Material provided -
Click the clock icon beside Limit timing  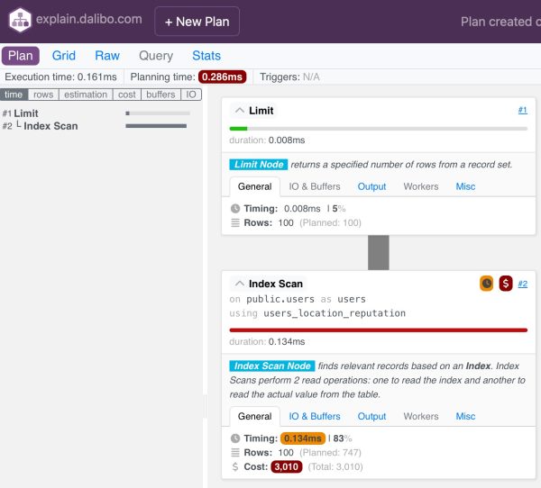coord(236,208)
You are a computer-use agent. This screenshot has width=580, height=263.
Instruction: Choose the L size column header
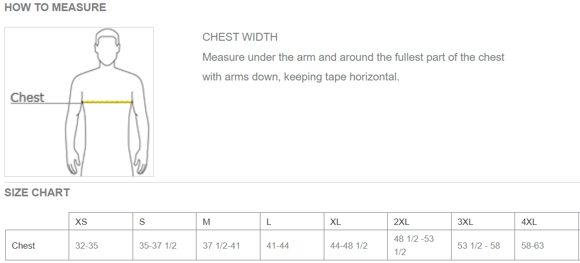pos(269,222)
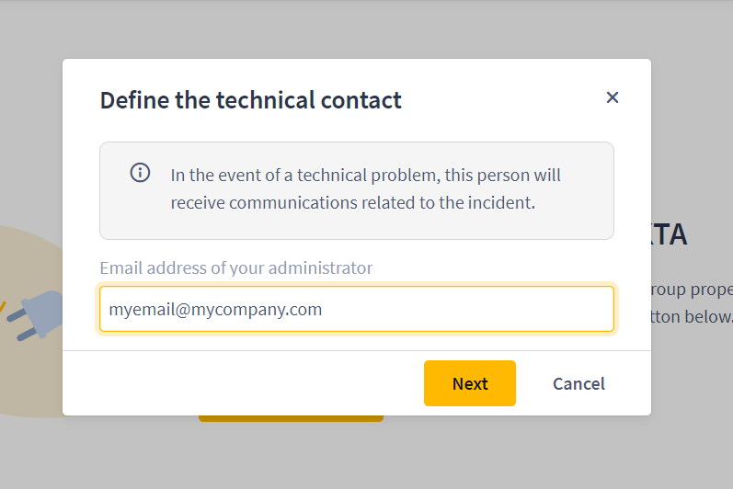
Task: Click background text "roup prope"
Action: click(x=692, y=290)
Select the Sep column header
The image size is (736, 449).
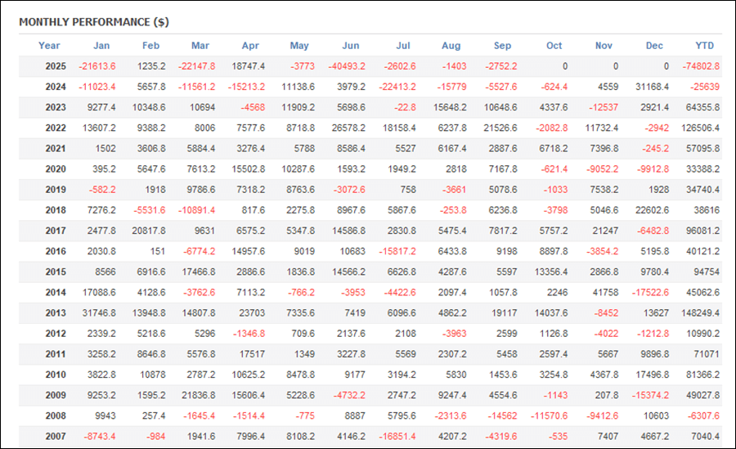tap(503, 46)
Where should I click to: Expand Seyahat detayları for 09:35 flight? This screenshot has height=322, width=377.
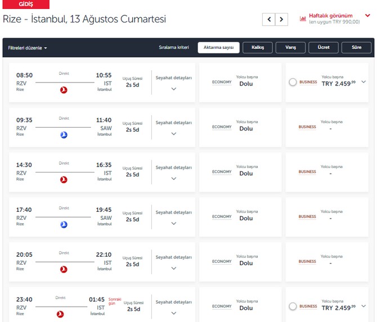click(173, 134)
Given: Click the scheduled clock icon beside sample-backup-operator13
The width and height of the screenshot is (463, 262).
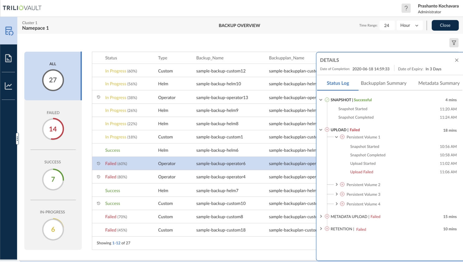Looking at the screenshot, I should point(99,97).
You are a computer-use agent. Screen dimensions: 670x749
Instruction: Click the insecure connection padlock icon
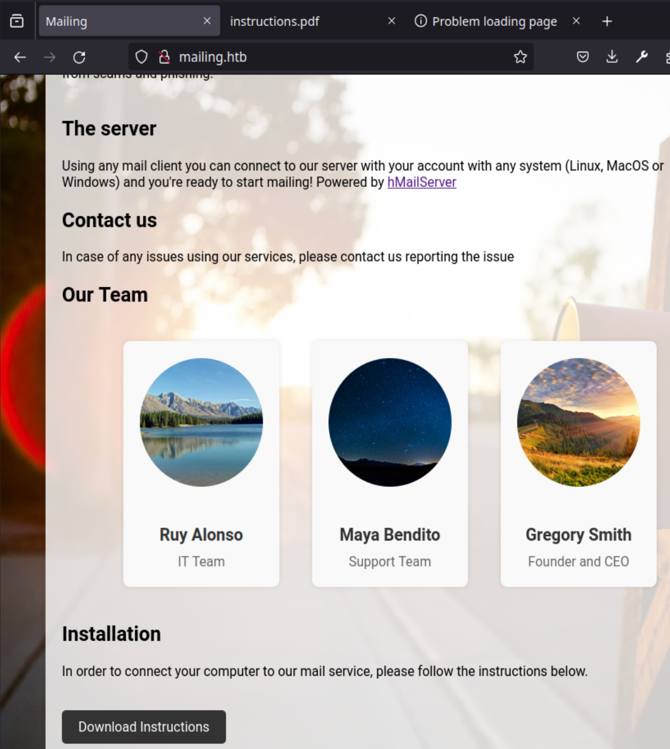(x=164, y=57)
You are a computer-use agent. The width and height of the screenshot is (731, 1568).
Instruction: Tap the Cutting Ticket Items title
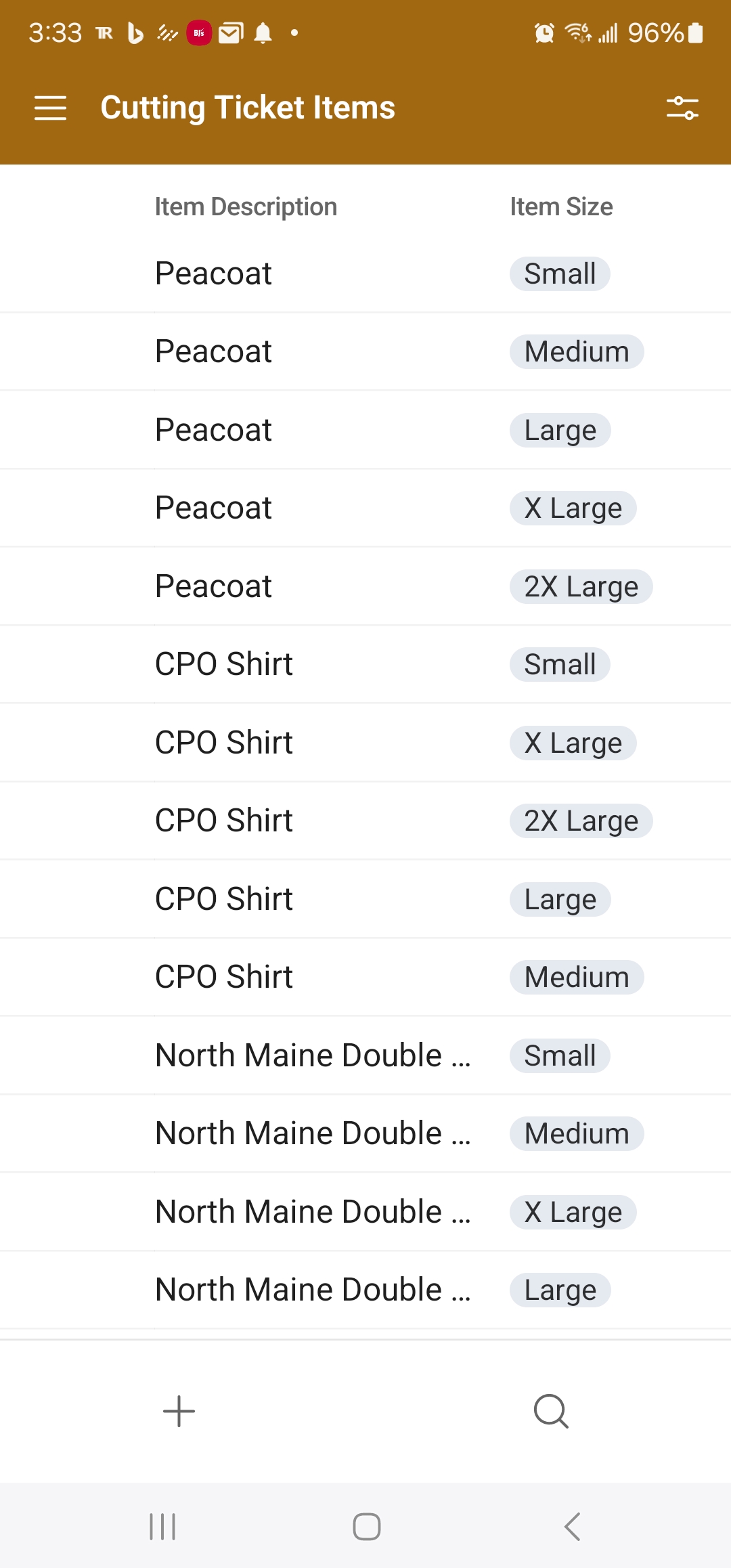(x=248, y=108)
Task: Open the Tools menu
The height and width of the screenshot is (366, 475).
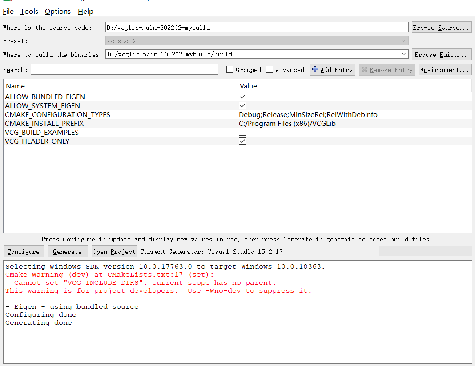Action: pos(29,12)
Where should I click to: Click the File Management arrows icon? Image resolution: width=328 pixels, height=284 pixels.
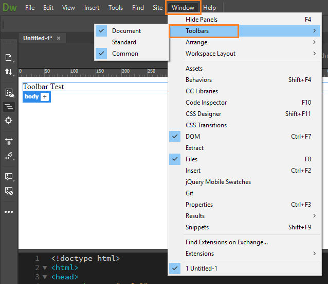click(x=9, y=72)
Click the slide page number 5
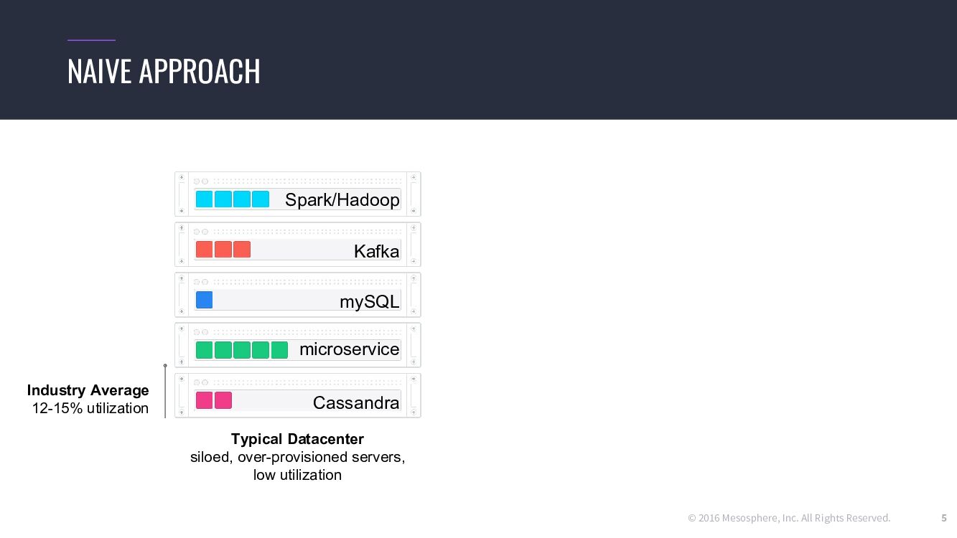The height and width of the screenshot is (538, 957). [944, 518]
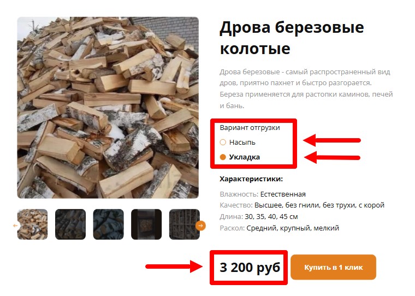
Task: Click the gray product description paragraph
Action: pyautogui.click(x=306, y=88)
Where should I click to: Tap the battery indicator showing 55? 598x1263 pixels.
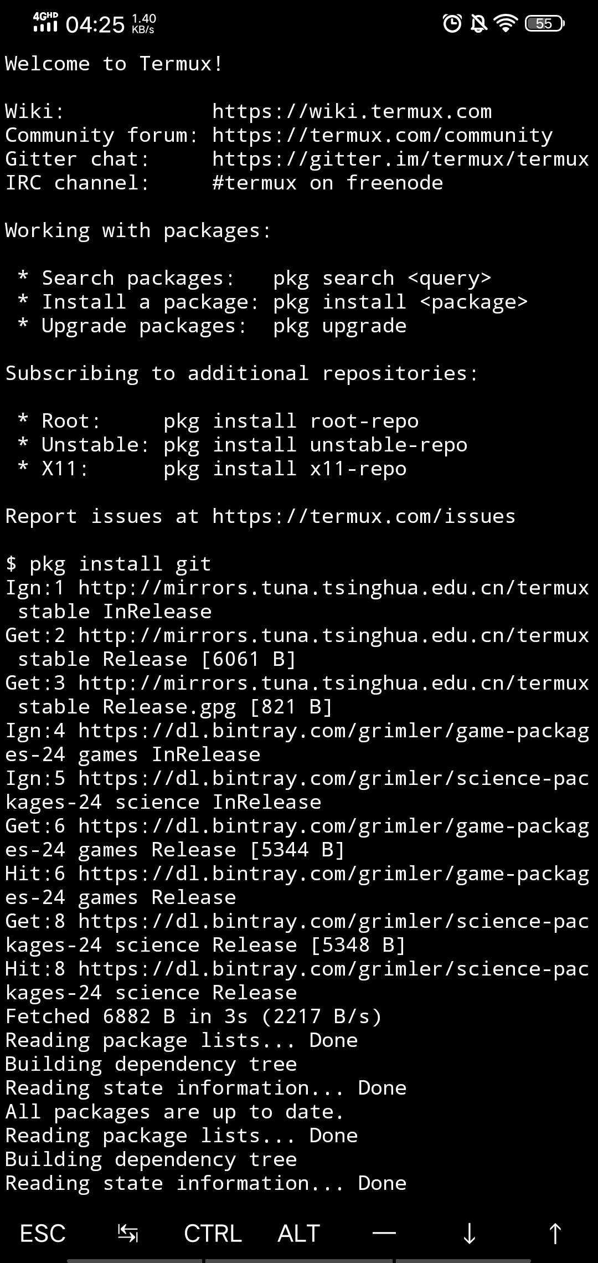[x=544, y=23]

Work task - Could you transcribe exactly the lines from the one with "Where should I click to: Click" through the end of the data, both ends included, and nothing else, skipping the pictures?

Answer for this exercise -
Where should I click to: Click the File Management arrows icon? Image resolution: width=328 pixels, height=284 pixels.
click(x=9, y=72)
Click the slide page number 5
The height and width of the screenshot is (538, 957). [944, 518]
Task: Click the gray product description paragraph
Action: pyautogui.click(x=306, y=88)
Where should I click to: Tap the battery indicator showing 55? 598x1263 pixels.
[x=544, y=23]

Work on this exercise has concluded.